**** Document segment

Texas House representative James Talarico recently won the Democratic Senate primary, and his eloquent and reserved manner have earned him a lot of praise. He’s also a seminarian in the Presbyterian Church of America, so he gives sermons as well as speeches, like this one, where he says he will give more sermons on how transgender men require access to abortion.
Indeed, Talarico has been heralded as a revival of the “religious left” because of his ability to wrap secular liberal policy positions in the mantle of a cozy Christian sermon. On The Joe Rogan Experience, he even defended keeping abortion legal with an appeal to Mary’s fiat being an example of how the Bible affirms “consent” and bodily autonomy.
I say all this in terms of in context of abortion because before God comes over Mary and we have the Incarnation, God asks for Mary’s consent. . . . That is a an affirmation in one of our most central stories that creation has to be done with consent. You cannot force someone to create.
Creation is one of the most sacred acts that we engage in as human beings. But that has to be done with consent. It has to be done with freedom. And to me that is absolutely consistent with the ministry and life and death of Jesus.
Creation requires consent, but abortion isn’t the decision to “not create.” Abortion is the decision to destroy what is already created. To make an analogy, a pilot must consent before he decides to fly you in a private plane. But once he does that, he can’t revoke consent or abort the flight by parachuting out midway through the trip, leaving the passengers to crash.
Likewise, whenever a child has come into existence, he must be protected, just as we would protect a born person, who is also our neighbor, made in the image and likeness of God.
I would also ask Talarico, “Would it have been a sin for Mary to decide to abort Jesus after the Annunciation?” If he believes that women have complete autonomy, I think he would be forced to say it would not have been a sin to abort our Lord and Savior, Jesus Christ.
But appealing to Mary’s fiat in defense of killing unborn children doesn’t just reveal the grotesque reality of Talarico’s worldview. It also reveals a glaring hypocrisy in the far “religious left.”
First, liberal Christians like Talarico will go through all kinds of exegetical gymnastics to explain away the Bible’s clear teaching on the sinfulness of things like sodomy. The Old Testament’s clear injunction that a man “shall not lie with a man as with a woman” (Lev. 18:22) and its re-affirmation in the New Testament (1 Cor 6:9-10, Rom. 1:21-27) are handwaved away as byproducts of a culture that knew nothing about “modern same-sex couples.”
But Talarico can also peer into the same ancient text and see in passages that say to “welcome the stranger” a divine condemnation of Republican immigration policies in 2026, without any concern about the Bible being situated in a different cultural context. Or he can read a story about Mary cooperating with God’s plan of redemption to be done according to “your will” as the prologue of a feminist manifesto that celebrates any evil done under the name of bodily autonomy.

********

Directives
1. Summarize the article on James Talarico in two sentences.
2. Return the passage of the article from "I say all this" up to and including "death of Jesus.", copied word for word.

**** Supplied data

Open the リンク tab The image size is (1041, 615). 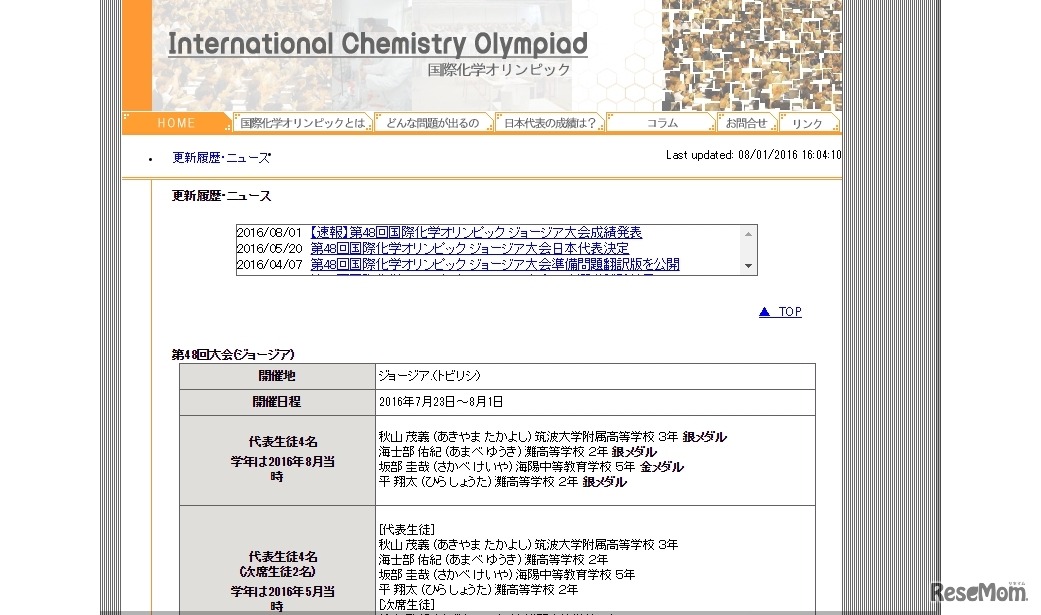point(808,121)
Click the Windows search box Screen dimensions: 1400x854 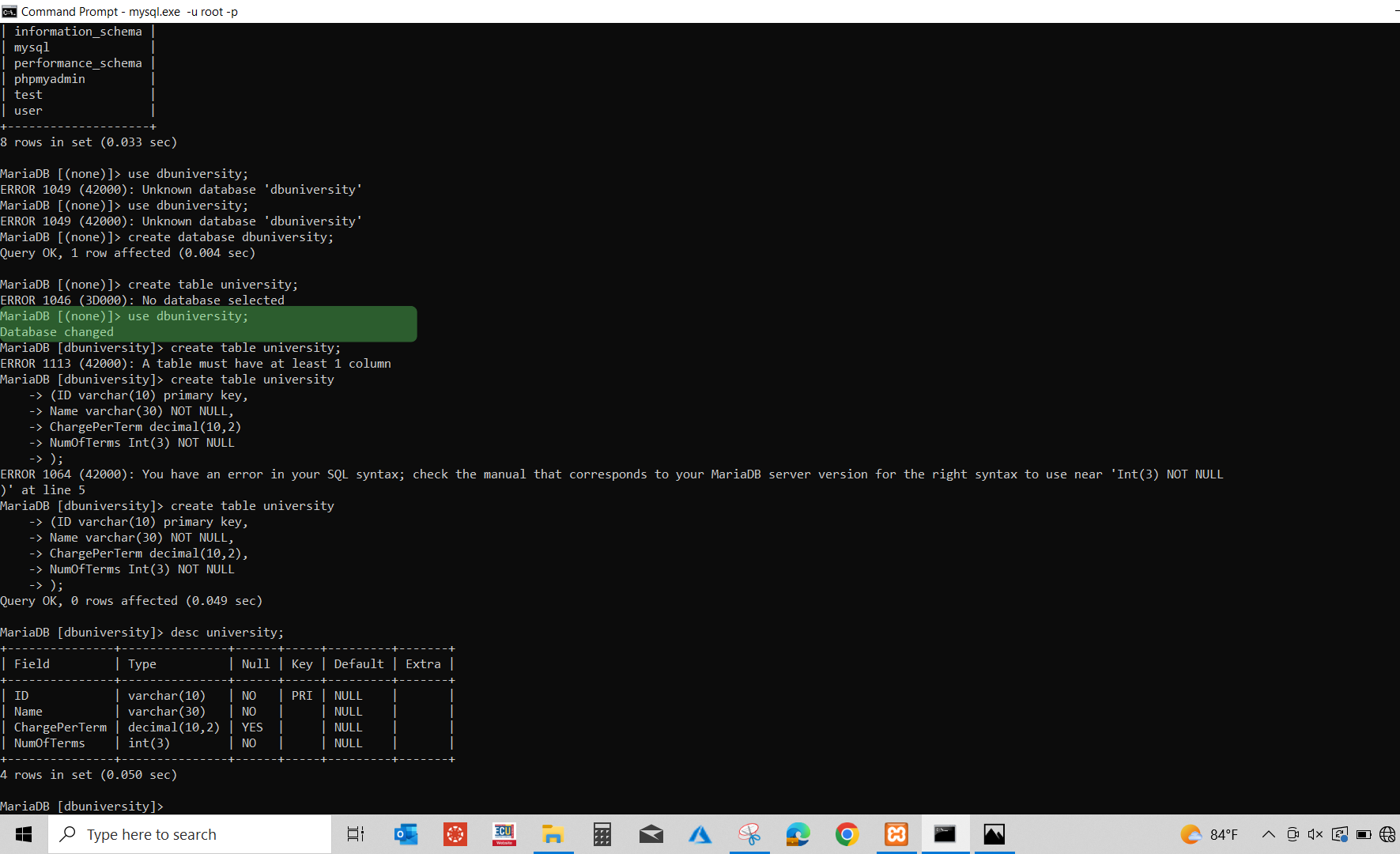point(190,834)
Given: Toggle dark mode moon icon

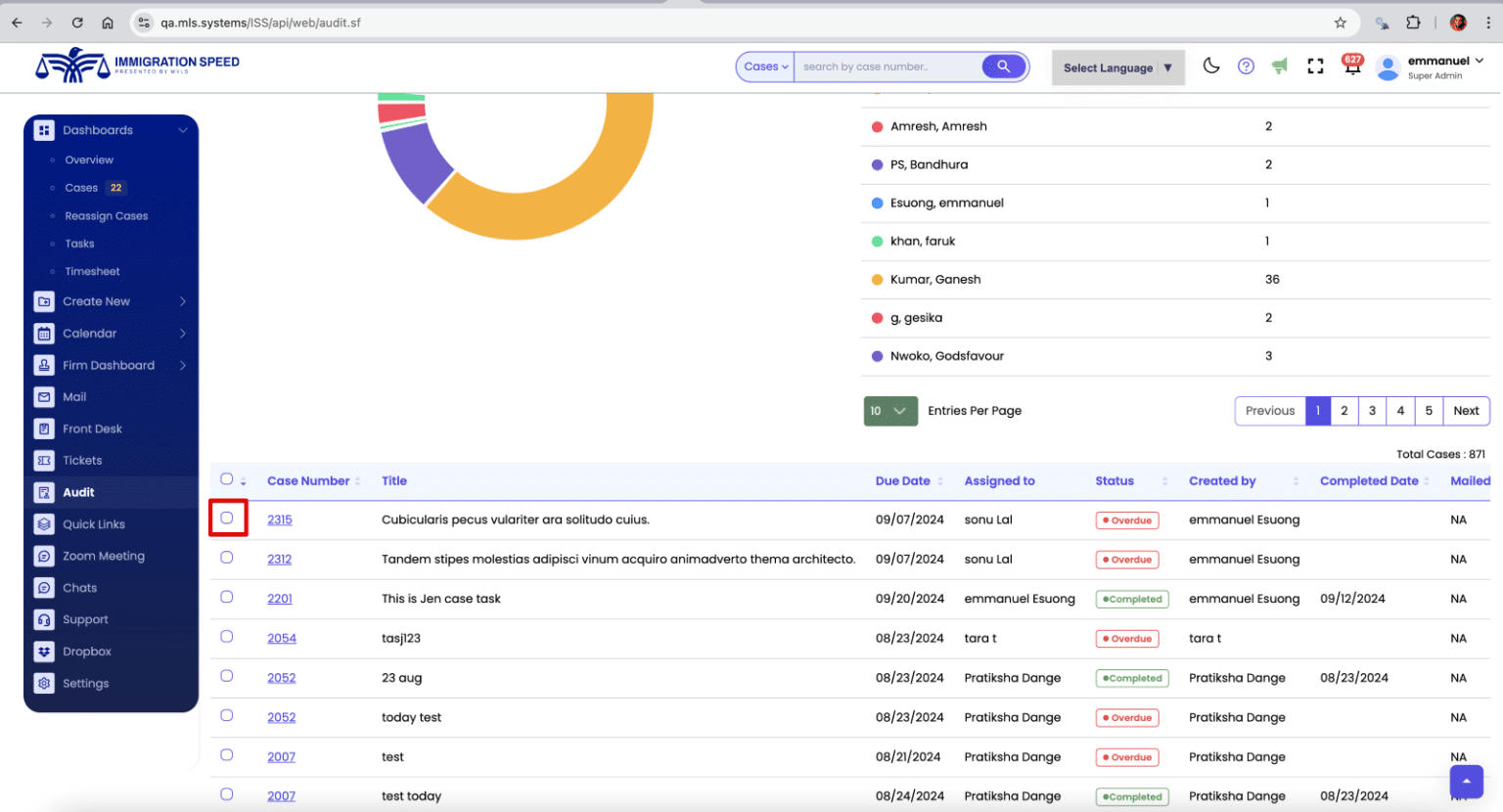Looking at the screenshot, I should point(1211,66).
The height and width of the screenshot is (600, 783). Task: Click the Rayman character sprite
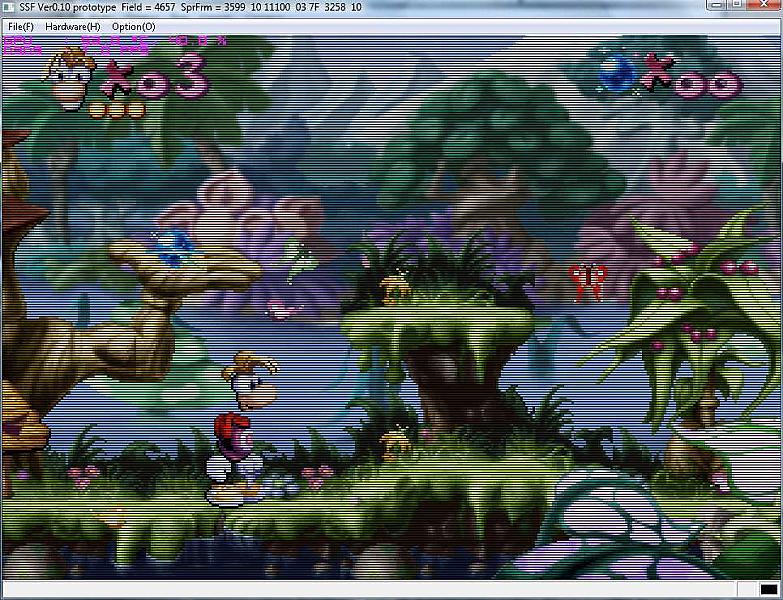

********

Solutions for each task
1. James Talarico, who recently won the Democratic Senate primary and is also a Presbyterian seminarian, defended keeping abortion legal on The Joe Rogan Experience by arguing that God's asking for Mary's consent before the Incarnation shows that creation must be done with consent. The author rejects this, contending that abortion destroys what is already created rather than declining to create, and accuses the "religious left" of hypocrisy for dismissing biblical teaching on sodomy as culturally bound while applying other passages to modern immigration policy and bodily autonomy without regard to cultural context.

2.
I say all this in terms of in context of abortion because before God comes over Mary and we have the Incarnation, God asks for Mary’s consent. . . . That is a an affirmation in one of our most central stories that creation has to be done with consent. You cannot force someone to create.
Creation is one of the most sacred acts that we engage in as human beings. But that has to be done with consent. It has to be done with freedom. And to me that is absolutely consistent with the ministry and life and death of Jesus.